Northland Rugby League's Moerewa was eliminated before playing a match due to not having the required number of junior teams.

== Club competitions ==

=== Auckland ===

The Te Atatu Roosters won the Fox Memorial title, defeating minor premiers, the Glenora Bears, 22–16 in the grand final. The Northcote Tigers won the Roope Rooster. Richmond, in their 75th year, won the pre-season competition.

Ron O'Regan was the Te Atatu Roosters player-coach, the grand final winning team was: 1. Carl Magatogia, 2. Iva Ropati, 3. Sam Panapa, 4. Grant Raynor, 5. Mark Elia, 6. Ron O'Regan (player-coach), 7. Carl Taylor, 8. Peter Brown, 9. Peter Ropati, 10. Craig Coyle, 11. Tony Botica, 12. Mark Horo, 13. Terry O'Shea, 14. Mau Tofa, 15. Graham Huggins, 16. Raymond Hall, 17. Duane Gwadenski.

Se'e Solomona played for Richmond, who were coached by Fred Ah Kuoi. Kelly Shelford, Dean Lonergan, Mike Patton and Phil Bancroft played for Glenora while Mount Albert Lions were coached by Mike McClennan and included Gary Prohm, Brian McClennan, Mark Bourneville and Kevin Iro. Shane Cooper and George Mann played for the Mangere East Hawks, Francis Leota played for Otahuhu Leopards and Dave Watson played for Manukau. Paddy Tuimavave played for Northcote.

=== Wellington ===
Minor premiers Petone won the Wellington Rugby League title after defeating Upper Hutt 26–16. St George lost to Wainuiomata in the relegation playoff and were relegated to the second division for 1989.

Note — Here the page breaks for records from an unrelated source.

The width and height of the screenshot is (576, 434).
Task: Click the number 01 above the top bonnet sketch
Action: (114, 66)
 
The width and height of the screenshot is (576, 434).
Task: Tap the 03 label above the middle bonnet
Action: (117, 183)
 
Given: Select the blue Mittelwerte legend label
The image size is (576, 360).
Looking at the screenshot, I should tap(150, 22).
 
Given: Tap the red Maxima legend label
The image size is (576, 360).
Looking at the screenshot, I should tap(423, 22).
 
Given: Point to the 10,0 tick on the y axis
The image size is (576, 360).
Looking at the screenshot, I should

Morvin Edwards, Mike Kuiti, David Ewe and Sonny Whakarau played for Upper Hutt while James Leuluai, Daroa Ben Moide and Peter Mellars played for Petone. George Lajpold, Robert Piva and Barry Harvey played for Randwick.

=== Canterbury ===
Halswell defeated Marist-Western 24–12 to win the Canterbury Rugby League's Pat Smith Challenge Trophy. Addington were the minor premiers. It was the 75th anniversary year for Canterbury's three oldest clubs; Addington, Sydenham and Linwood.

Halswell defeated Marist 42–6 to retain the Thacker Shield for Canterbury.

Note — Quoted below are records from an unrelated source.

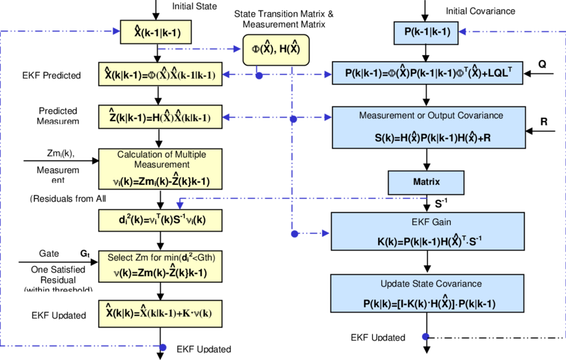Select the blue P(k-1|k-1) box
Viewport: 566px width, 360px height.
pyautogui.click(x=426, y=31)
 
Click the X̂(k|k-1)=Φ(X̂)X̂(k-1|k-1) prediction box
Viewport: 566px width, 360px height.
pyautogui.click(x=160, y=74)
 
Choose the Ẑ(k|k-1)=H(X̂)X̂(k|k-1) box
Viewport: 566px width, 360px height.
pyautogui.click(x=160, y=117)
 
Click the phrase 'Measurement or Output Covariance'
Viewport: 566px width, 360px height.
pyautogui.click(x=431, y=116)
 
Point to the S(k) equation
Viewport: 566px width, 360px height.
pyautogui.click(x=431, y=138)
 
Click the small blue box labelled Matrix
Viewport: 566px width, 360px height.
pyautogui.click(x=426, y=182)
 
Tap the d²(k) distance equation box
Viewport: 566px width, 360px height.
pyautogui.click(x=160, y=220)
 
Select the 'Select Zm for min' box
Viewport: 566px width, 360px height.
pyautogui.click(x=160, y=266)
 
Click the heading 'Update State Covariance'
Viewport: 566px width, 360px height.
pyautogui.click(x=431, y=283)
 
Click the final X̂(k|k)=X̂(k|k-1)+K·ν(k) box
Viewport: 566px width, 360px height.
pyautogui.click(x=160, y=312)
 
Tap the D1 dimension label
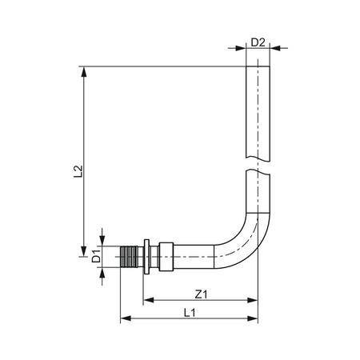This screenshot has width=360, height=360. coord(95,257)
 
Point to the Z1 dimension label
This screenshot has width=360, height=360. coord(201,294)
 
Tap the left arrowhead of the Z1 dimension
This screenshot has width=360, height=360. coord(148,302)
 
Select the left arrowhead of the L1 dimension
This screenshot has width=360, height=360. coord(124,321)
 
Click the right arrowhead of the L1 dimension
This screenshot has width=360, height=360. coord(257,321)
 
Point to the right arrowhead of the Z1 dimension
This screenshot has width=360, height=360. coord(257,302)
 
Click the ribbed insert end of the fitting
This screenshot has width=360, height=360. coord(130,257)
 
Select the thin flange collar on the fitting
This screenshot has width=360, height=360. coord(146,257)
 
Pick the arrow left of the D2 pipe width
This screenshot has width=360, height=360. coord(241,48)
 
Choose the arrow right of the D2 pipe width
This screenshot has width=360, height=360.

Phil Prescott coached Halswell who included Brendon Tuuta and Aaron Whittaker while Marist-Western included Mike Brady, player-coach Gerard Stokes and Logan Edwards. Sydenham included Esene Faimalo.

=== Other Competitions ===
The Moerewa Tigers won the Northland Rugby League title, defeating the West End Jumbos 23–14. The Te Paatu Warriors won the Far North title 36–14 over the Orowhana Dragons.

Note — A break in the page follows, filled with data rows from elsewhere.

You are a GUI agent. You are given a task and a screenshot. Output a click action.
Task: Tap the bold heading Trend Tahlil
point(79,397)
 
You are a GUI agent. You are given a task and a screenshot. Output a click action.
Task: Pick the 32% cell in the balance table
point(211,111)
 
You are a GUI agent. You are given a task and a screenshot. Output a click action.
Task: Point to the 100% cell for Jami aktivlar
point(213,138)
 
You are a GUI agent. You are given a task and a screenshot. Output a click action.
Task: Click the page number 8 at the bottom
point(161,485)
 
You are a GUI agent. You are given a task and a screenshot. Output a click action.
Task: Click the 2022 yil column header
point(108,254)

Ngaruawahia defeated the Hamilton City Tigers 30–12 to win the Waikato Rugby League title. Ngaruwahia included Bill Kells, Jason Donnelly played for Frankton, Tukere Barlow played for the Hamilton City Tigers and Martin Moana played for Huntly United. Pikiao won the Bay of Plenty Rugby League grand final, defeating the Ngongotaha Chiefs 26–18. For the first time the Bay of Plenty and Midland clubs played a combined round. Pacific won the Midlands grand final, defeating Putaruru.

Foxton defeated Kia Ora 29–20 to win the Manawatu Rugby League final while Kaiti and Flaxmere won the Gisborne-East Coast and Hawke's Bay Rugby League titles respectively. Western Suburbs won the Taranaki Rugby League grand final 9–7 over the Waitara Bears.

Marist won the grand final while Cobden-Kohinoor won the main championship. Gordon Smith played for Waro-rakau while Cobden-Kohinoor included Glen Gibb. Marist, coached by Tony Coll, included Brent Stuart and captain Wayne Dwyer. Suburbs included Whetu Taewa while Runanga included Jason Palmada.

He Tauaa dominated the Southland Rugby League competition, winning all three trophies.